## [Text passage]

Skip to content
Galen Charlton edited this page Mar 13, 2015 · 1 revision

Introduction

Library of Congress call numbers (or classification numbers), especially as actually input into library catalogs, can be incredibly messy. In their raw form, they are not comparable as strings, which can be a pain, and have some other shortcomings as well from a machine-readable standpoint.

Criteria for a normalization routine

Any routine to normalize lc call numbers should fulfill two criteria:

  • The normalized call numbers must be comparable with each other, for proper sorting via standard string comparison
  • The normalized call number should be as short as possible, so left-anchored wildcard searches are meaningful. Searching on "A22*" should, after normalization, give you all the A22 call numbers but not the A2201 numbers.
  • The routine should be able to turn a call number into a range endpoint for the creation of call-number ranges, useful in various contexts.

That last point needs some explanation. The idea is that if someone gives a range of, say, A-AZ, what they really mean is A - AZ9999.99, not A - AZ0000, with, say, AZ2.C4 falling outside the range. There is no attempt to make end of range normalization correspond to anything in real life (e.g., an end of range call number may not itself be a valid call number, but rather will represent a string which sorts after all the call numbers in the desired range).

Some examples

Original Normalized End of Range Notes
A1 A 0001 A 000199999999~999 Padded alpha to three spaces and number to four digits; added decimal (99) and three right-normalized cutters (~999) to right-normalized version
B22.3 B 002230 B 002239999999~999 Left-normalized decimal is .30; right is .39
C1.D11 C 000100D110 C 000100D119999999 A simple, single cutter
D15.4 .D22 1990 D 001540D220 000 000 1990 D 001540D220 000 000 1990 Left == Right because of the "extra" (1990)
E8 C11 D22 E 000800C110D220 E 000800C110D229~999 Flexible about finding cutters (no '.' before first cutter here)
ZA4082G33M434.D54 1998 ZA 408200G330M434D540 1998 ZA 408200G330M434D540 1998 More incorrect punctuation ignored

The algorithm

My solution involves a ridiculous regular expression and a whole lot of guessing. I've tested it against some of the nastier stuff I can find in the University of Michigan catalog and it seems to do just fine with anything that is remotely a valid LC call number.

Creating a normalized LC Call Number

The basic algorithm is as follows:

  1. Try to match against a regexp that allows a few common prefixes and allows up to three Cutter numbers plus the "extra" (usually a year, but can include all sorts of crap).
  2. Put all the components (leading alpha, number, decimal, cutter1alpha, cutter1number, ..., extra) into an array, OriginalArray.
  3. Create a left-normalized version of that array. Pad the alpha out to three spaces, left-pad the number with zeros, right-pad the decimal with zeros, create cutters with --space-- for a letter (since it sorts --before 'A'-- after Z, etc. in LeftNormalizedArray.
  4. If there's a number (or number.decimal) in the original, automatically replace them in OriginalArray with a left-normalized version (e.g., 1.4 => 0001.40), since we always want that to be left-normalized.
  5. Proceed backwards through the OriginalArray to find the rightmost component that was actually set in the original entry.

## [Information shown]
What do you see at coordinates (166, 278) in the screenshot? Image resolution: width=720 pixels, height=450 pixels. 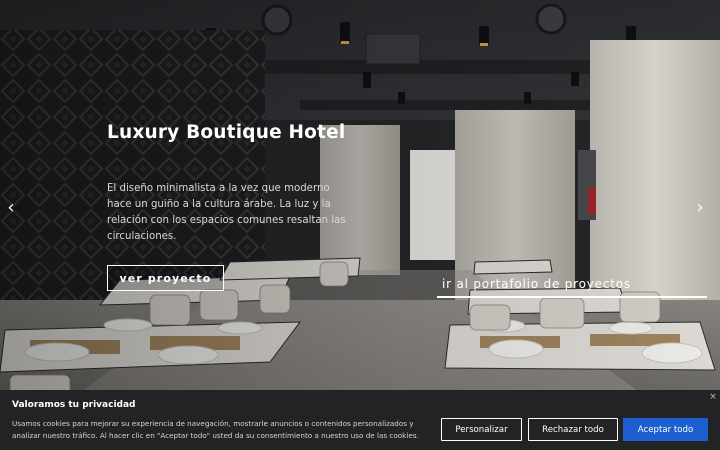 I see `view-project-button: ver proyecto` at bounding box center [166, 278].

## [Your tasks]
• 1. Answer these about the call number normalization page:
(a) Which library catalog did the author test the routine against?
(b) How many Cutter numbers does the regular expression in step 1 allow?
(c) After normalization, what should a search on "A22*" return?
• 2. Carry on writing the page on normalizing Library of Congress call numbers, picking up after its last step.

## [Set of answers]
• 1.
(a) The University of Michigan catalog.
(b) Up to three.
(c) All the A22 call numbers, but not the A2201 numbers.

• 2.
  6. When we find the rightmost non-empty component at array index N, return LeftNormalizedArray[0..N-1] + --OriginalArray[N]--

Creating a "right-normalized" Call number (range endpoint)

If we want to take a call number and make it a range endpoint (because we want to be able to ask for call numbers less than the given string), we change the algorithm in these ways:

  1. Try to match against a regexp that allows a few common prefixes and allows up to three Cutter numbers plus the "extra" (usually a year, but can include all sorts of crap).
  2. Put all the components (leading alpha, number, decimal, cutter1alpha, cutter1number, ..., extra) into an array, OriginalArray.
  3. Create a left-normalized version of that array. Pad the alpha out to three spaces, left-pad the number with zeros, right-pad the decimal with zeros, create cutters with space for a letter (since it sorts before 'A', etc. in LeftNormalizedArray.
  4. Create a right-normalized version of OriginalArray. Pad the alpha out to three spaces, left-pad the number with zeros, right-pad the decimal with nines, create cutters with tilde for a letter (since it sorts after Z, etc. in RightNormalizedArray.
  5. If there's a number (or number.decimal) in the original, automatically replace them in OriginalArray with a left-normalized version (e.g., 1.4 => 0001.40), since we always want that to be left-normalized.
  6. Proceed backwards through the OriginalArray to find the rightmost component that was actually set in the original entry.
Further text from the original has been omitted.